Recently I was asked to evaluate a big data analysis system. The system is truly amazing. You can do tons of calculations with it, determining dozens of parallel hypotheses and testing them out. But there is a problem. The system is seriously intimidating to its users. It is so intimidating that some of them rather go back to cumbersome excel calculations than suffer through learning and using this tool.
As I was delivering the news to the start-up, you can imagine how unhappy they were. Yet they had a really hard time accepting the fact that their beloved product is just too much for their customers.

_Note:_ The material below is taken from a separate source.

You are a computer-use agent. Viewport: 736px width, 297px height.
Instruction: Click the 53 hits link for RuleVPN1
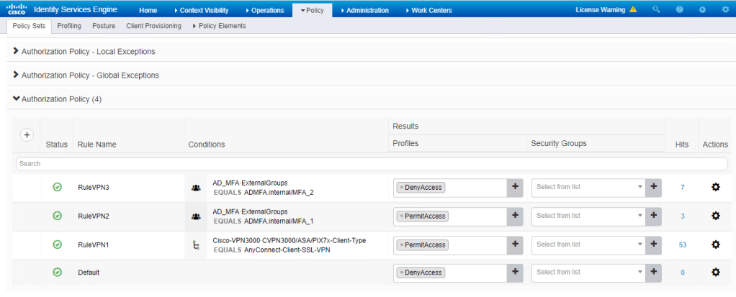(x=682, y=245)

Complexity in the solutions we are having delivered these days is immense. I am not only talking about the big data analysis systems. I am talking about Facebook, LinkedIn, you name it. We tend to get so high seeing the possibilities current technologies give us that we stop thinking whether we are not overwhelming the people who are supposed to use them.
Back in the eighties (I seem to be coming back there a lot:) the UIs weren’t easy to use either. But the reason for their complexity was exactly opposite to what we experience today. Back then the computational power was so scarce that complexity was a way to present the user with any options. You either had your options in their bare ugly way or you had them not at all.
Now we have the ultimate (for our present needs) computing power available. There is a possibility to present the users with as many options as we can possibly imagine. So, we imagine them and put them onto the UIs. The main problem is, however, that our users aren’t us. They do not spend their entire days trying to figure out how to be more social or how to increase the usage of mobile phones. They go on with their, often pretty complex on their own different levels, lives and would like to be offered options they could master without too much ado.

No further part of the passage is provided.